Key finding The strongest predictor of vocal SDR is 'Chroma variance (harmonic complexity)' (r = 0.522). Tracks with higher harmonic-to-percussive ratio tend to separate more cleanly.

Methodology

Audio features were extracted from each MUSDB18-7s mixture using librosa. These features were then correlated with the per-track SDR values from the htdemucs_ft model comparison run (Test 2) using Pearson r.

Features computed:

  • RMS energy (overall loudness)
  • Spectral centroid (brightness)
  • Spectral flatness (how tonal vs noisy the signal is)
  • Zero crossing rate (noisiness proxy)
  • Harmonic and percussive energy (via HPSS decomposition)
  • Harmonic-to-percussive ratio
  • Onset density (rhythmic activity)
  • Chroma variance (harmonic complexity)
  • Vocal band energy (200Hz-3kHz)

Each feature was correlated separately with vocal, drums, bass, and other SDR. The table shows the top predictors for vocal SDR specifically.

Interpretation

A positive correlation means tracks with a higher feature value tend to produce higher SDR. A negative correlation means the feature is associated with worse separation. Values close to 0 indicate no reliable relationship in this dataset.

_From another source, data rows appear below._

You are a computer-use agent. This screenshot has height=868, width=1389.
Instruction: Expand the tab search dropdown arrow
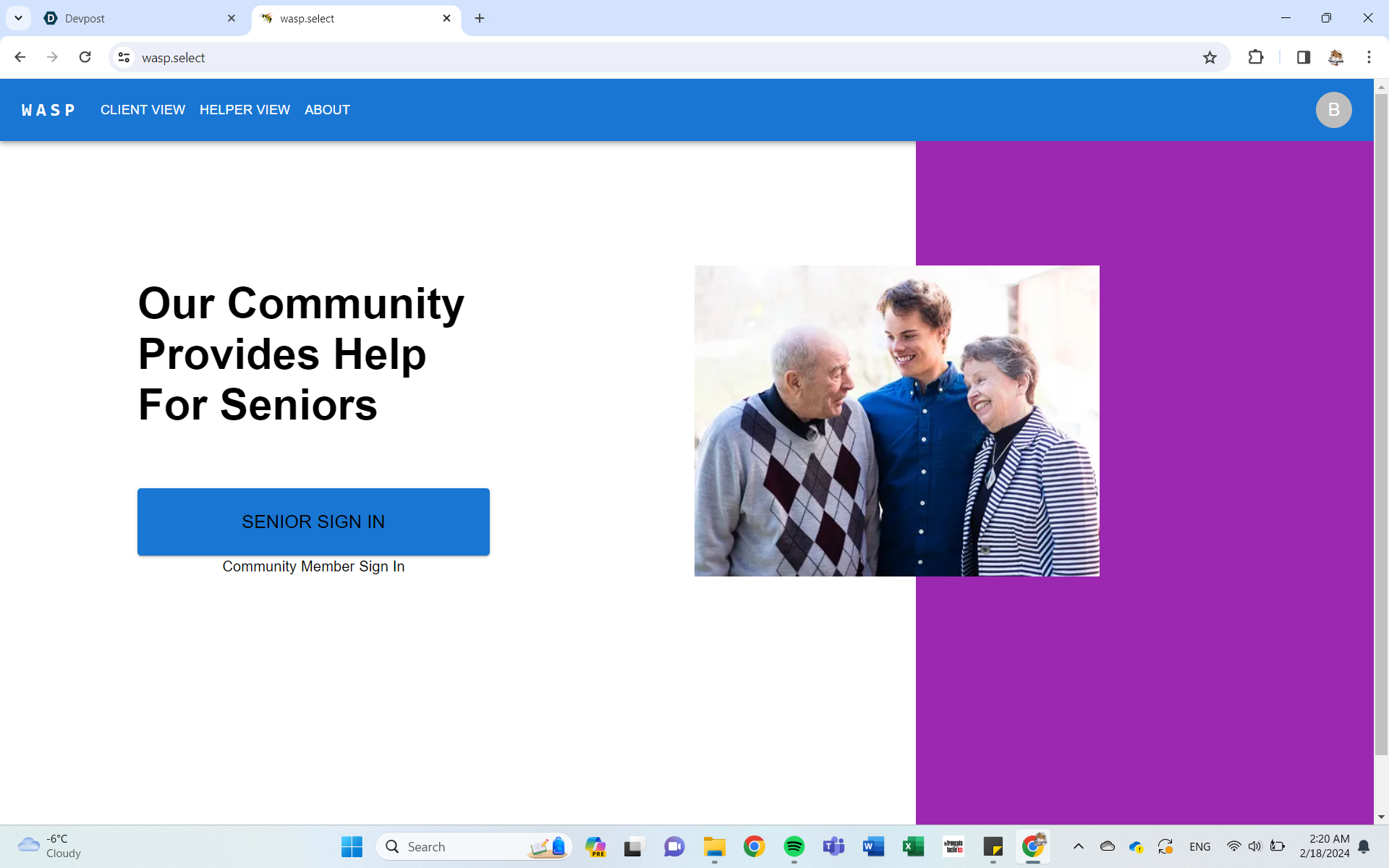[x=18, y=18]
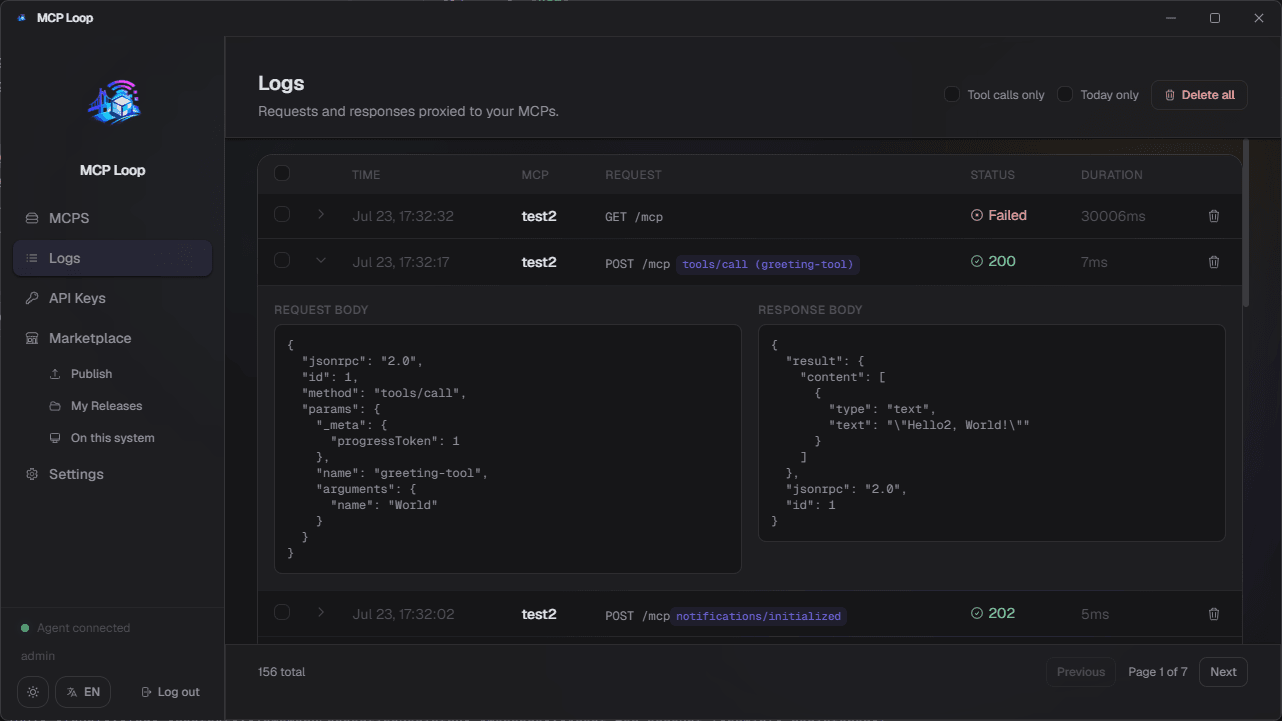Click the logs list vertical scrollbar
1282x721 pixels.
(x=1245, y=223)
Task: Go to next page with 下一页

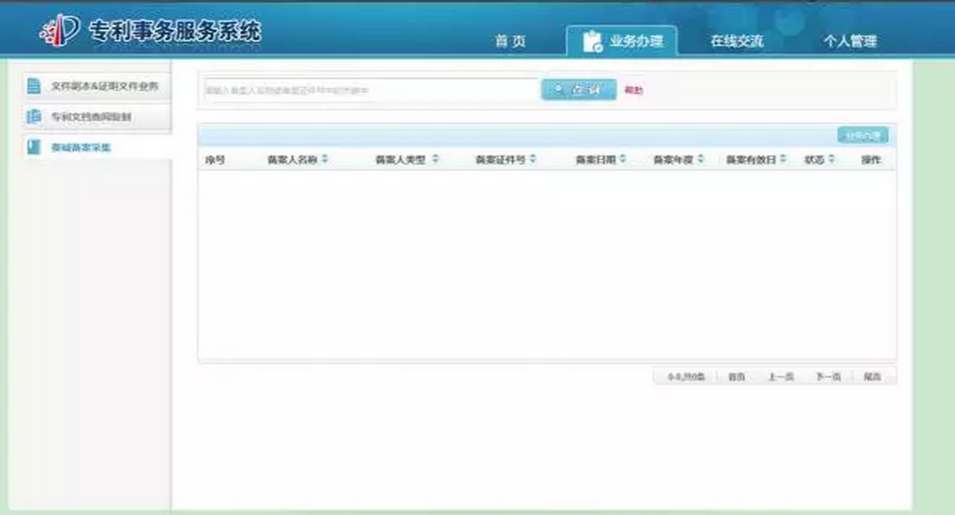Action: [x=827, y=377]
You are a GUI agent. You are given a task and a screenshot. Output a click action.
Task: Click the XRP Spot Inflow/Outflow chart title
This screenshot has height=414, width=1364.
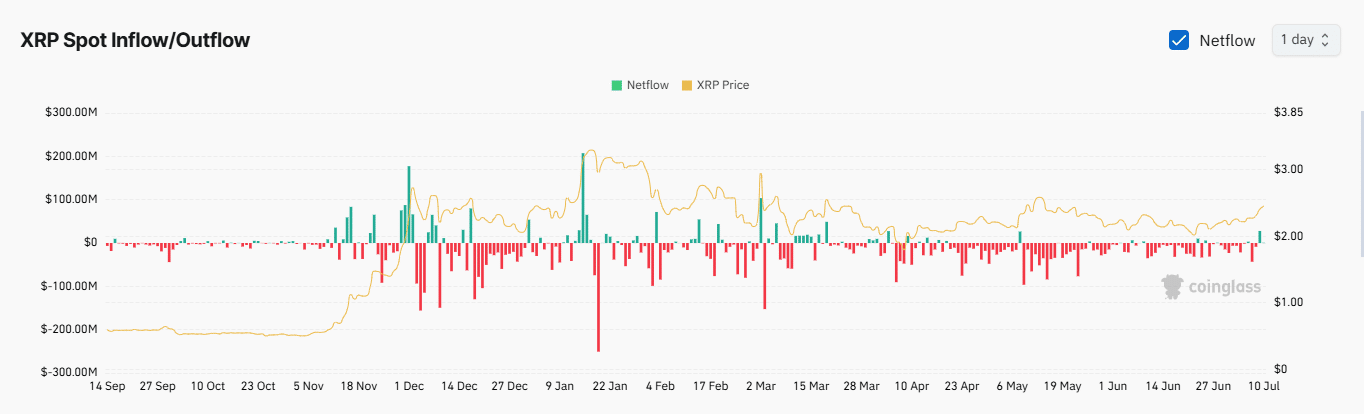[135, 40]
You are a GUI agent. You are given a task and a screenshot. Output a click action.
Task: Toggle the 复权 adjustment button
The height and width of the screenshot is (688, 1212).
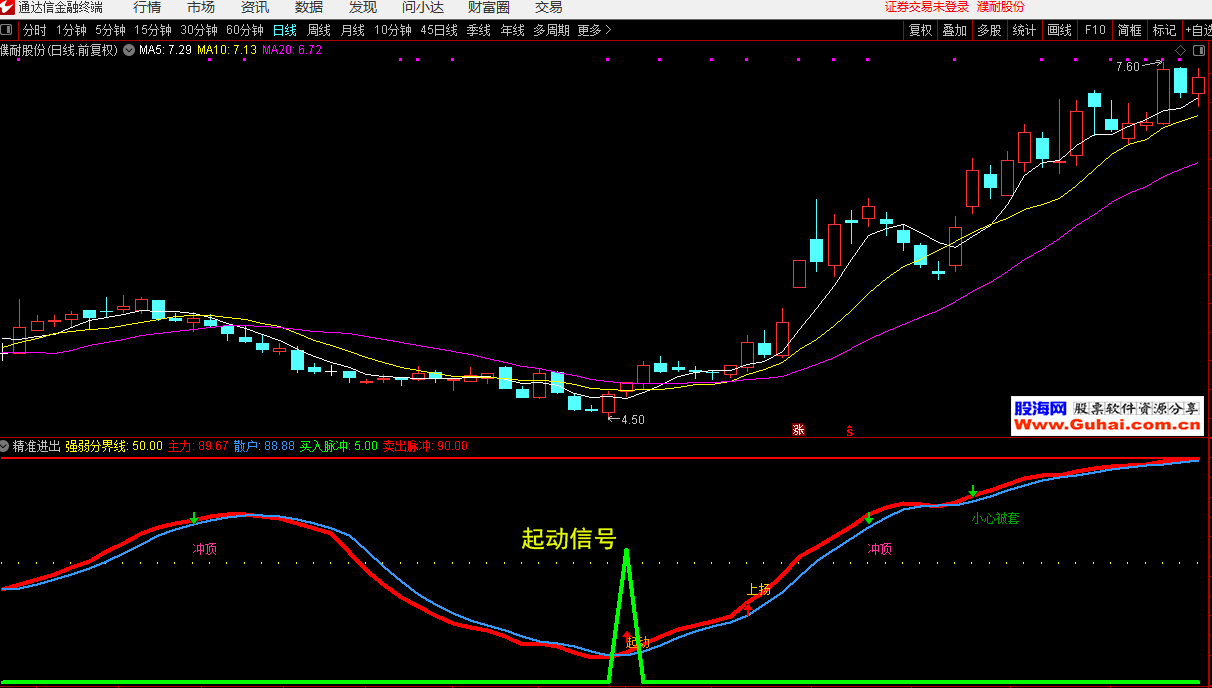coord(920,30)
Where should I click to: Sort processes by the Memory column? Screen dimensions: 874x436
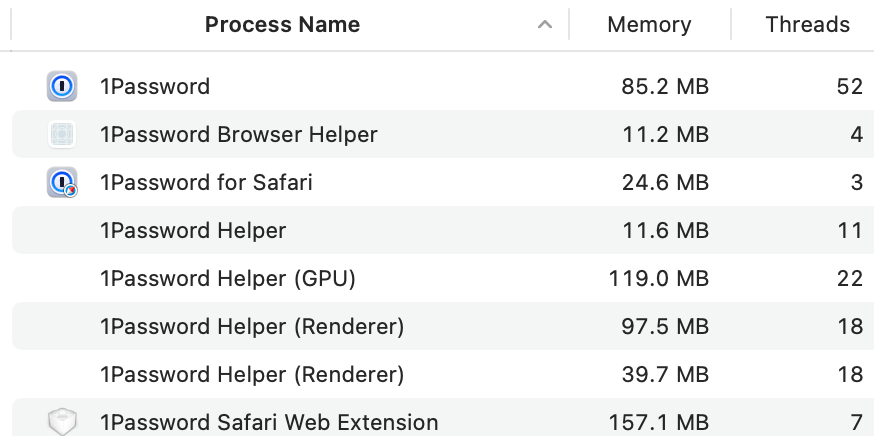tap(649, 25)
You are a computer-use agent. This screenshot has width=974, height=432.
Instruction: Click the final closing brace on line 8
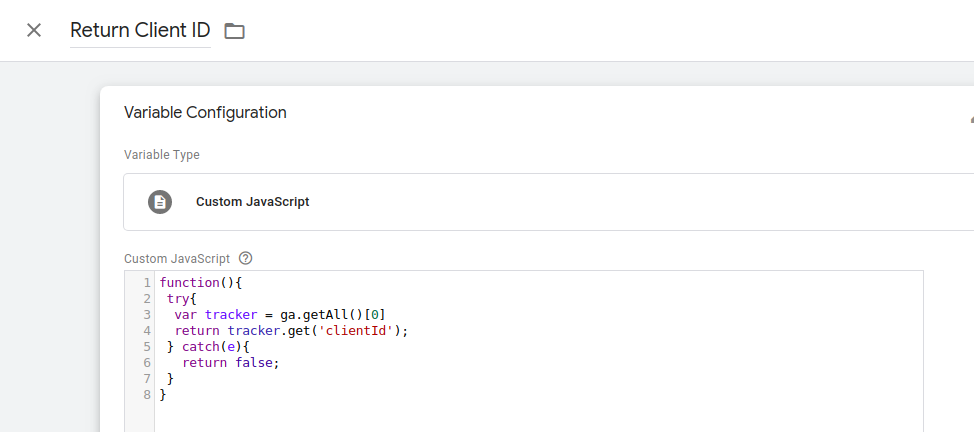163,395
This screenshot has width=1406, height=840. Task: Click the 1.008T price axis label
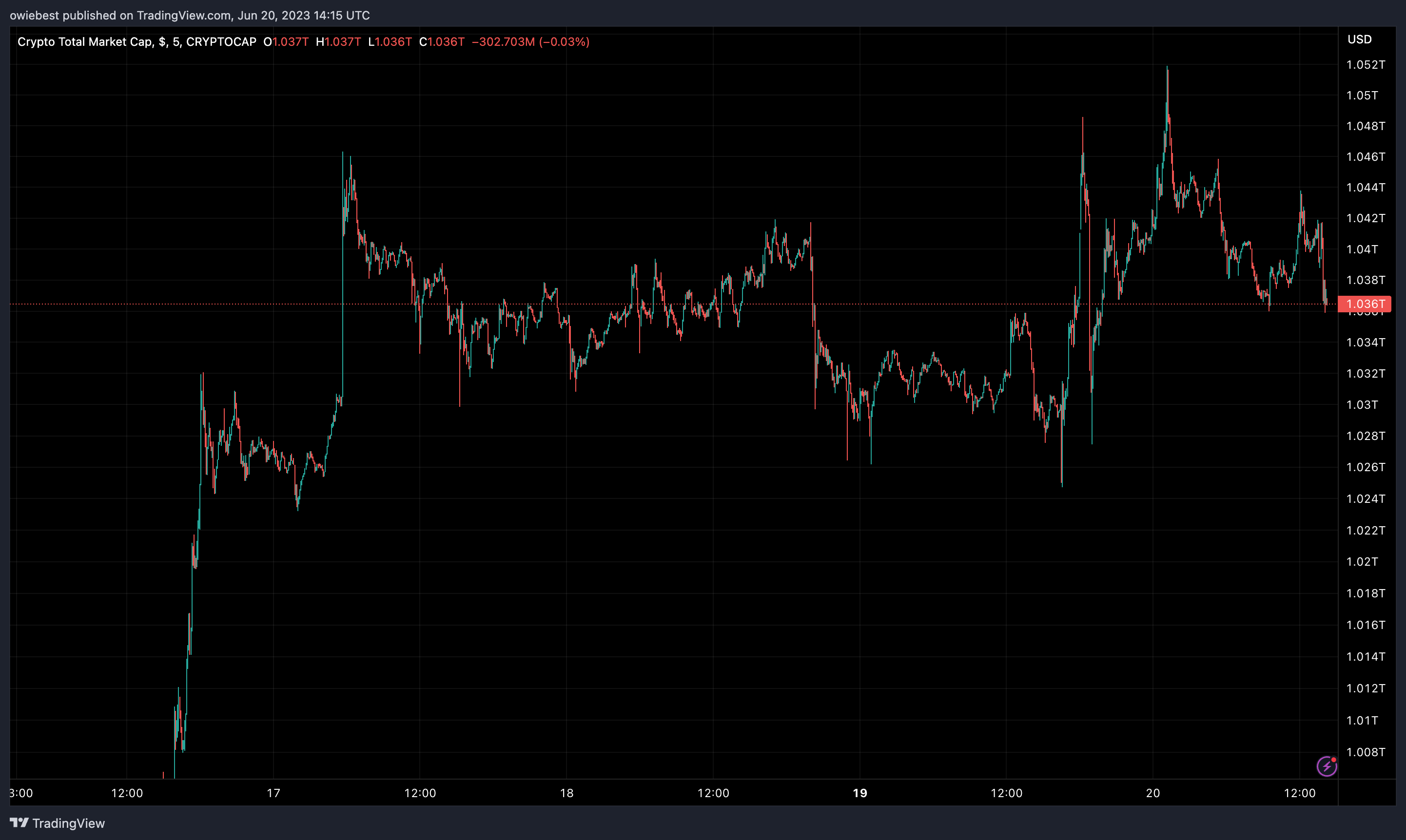tap(1365, 752)
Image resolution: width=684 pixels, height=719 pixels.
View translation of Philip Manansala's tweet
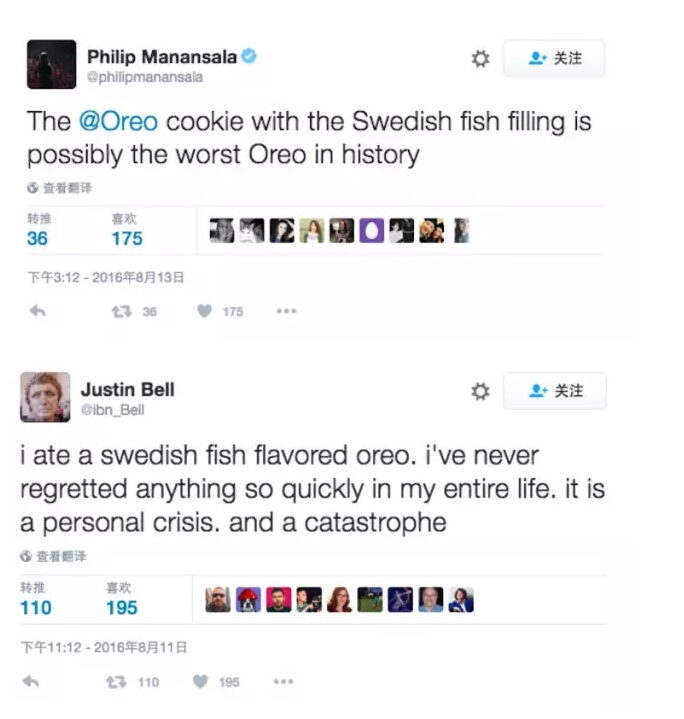pos(60,188)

Pearson r magnitudes above 0.3 are considered moderate; above 0.5 are substantial. With 50 tracks, even moderate correlations should be interpreted carefully.

Top Predictors of Vocal Separation Quality

Pearson r with vocal SDR. Positive r = higher feature value predicts better separation. Negative r = higher value predicts worse separation.

Audio Feature Pearson r n tracks
Chroma variance (harmonic complexity) 0.522 50
Spectral flatness (tonal vs noisy) -0.265 50
Zero crossing rate (noisiness) -0.256 50
Overall loudness (RMS energy) -0.235 50
Vocal band energy (200-3kHz) -0.221 50